RECORDS PROVIDED:
────────────────────
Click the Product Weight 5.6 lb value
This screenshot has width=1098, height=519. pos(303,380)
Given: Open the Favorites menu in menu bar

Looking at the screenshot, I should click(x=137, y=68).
────────────────────
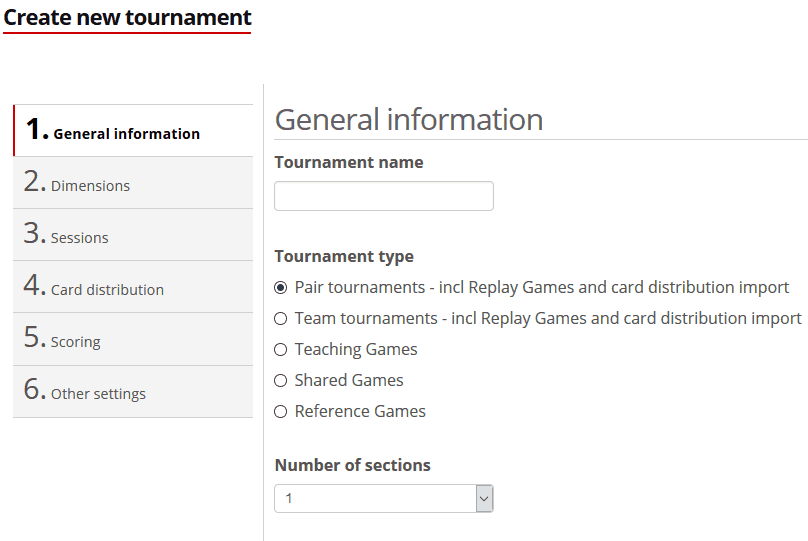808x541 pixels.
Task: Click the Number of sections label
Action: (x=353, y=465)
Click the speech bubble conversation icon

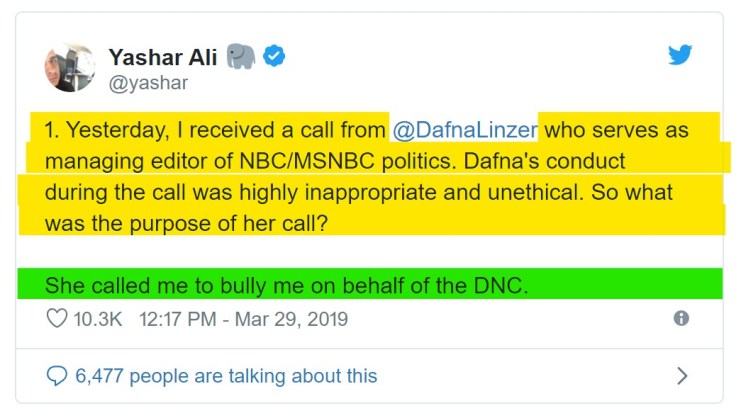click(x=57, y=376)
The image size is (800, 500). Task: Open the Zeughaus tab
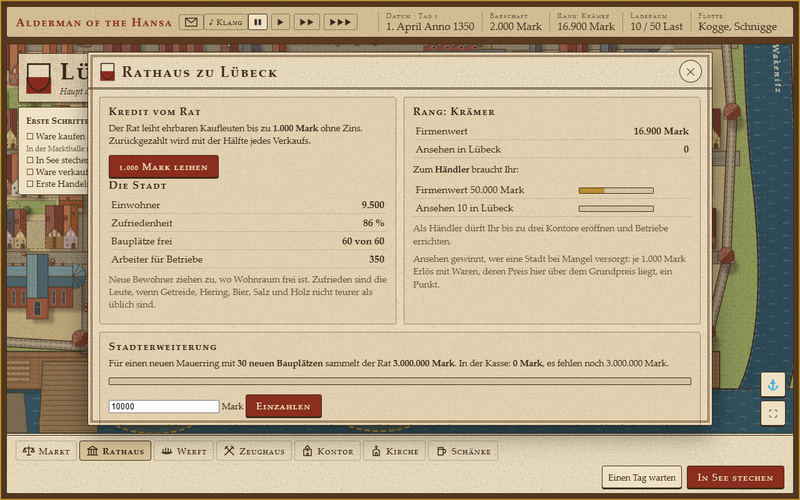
────────────────────
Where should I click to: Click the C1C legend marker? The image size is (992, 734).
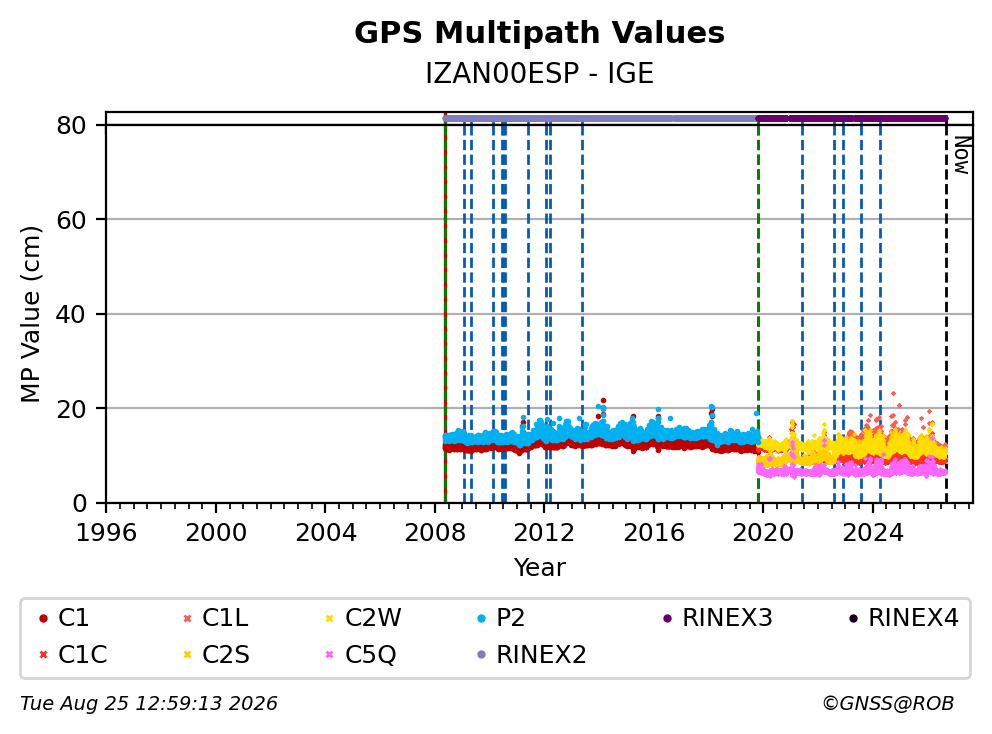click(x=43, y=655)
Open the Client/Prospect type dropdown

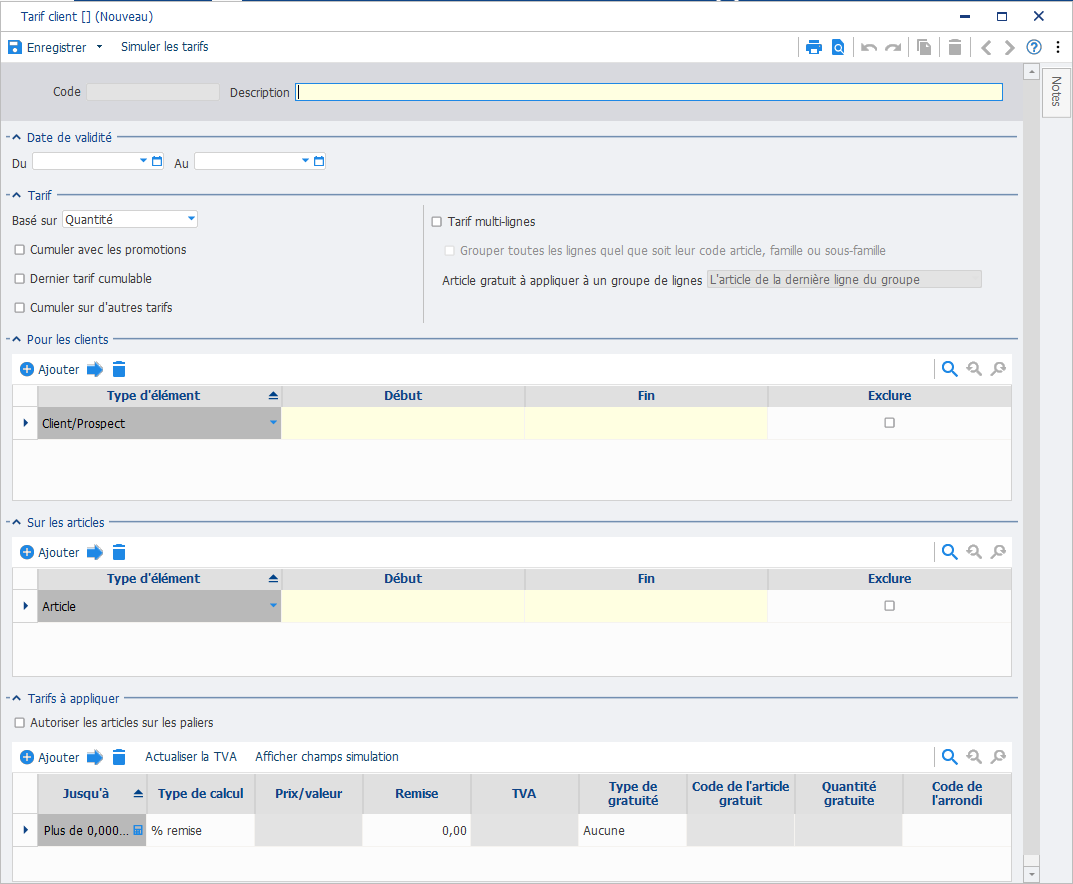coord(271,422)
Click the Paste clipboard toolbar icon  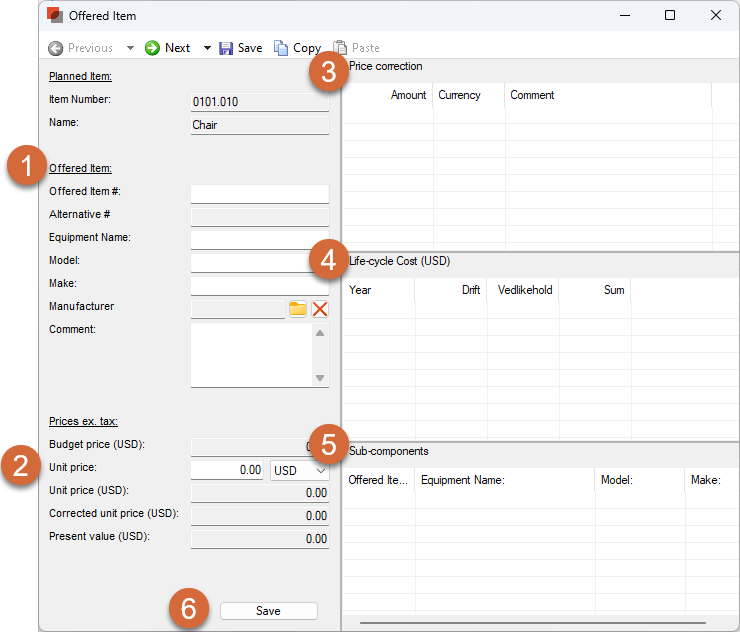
────────────────────
EXERCISE AIM: For this exercise, set down the lines in the entries above from the one with "Where should I" through the one with "Click the Paste clipboard toolbar icon" exactly as written, without any pictures.

SOLUTION BELOW:
Where should I click to: Click the C1C legend marker? The image size is (992, 734).
click(x=43, y=655)
Open the Client/Prospect type dropdown

coord(271,422)
Click the Paste clipboard toolbar icon  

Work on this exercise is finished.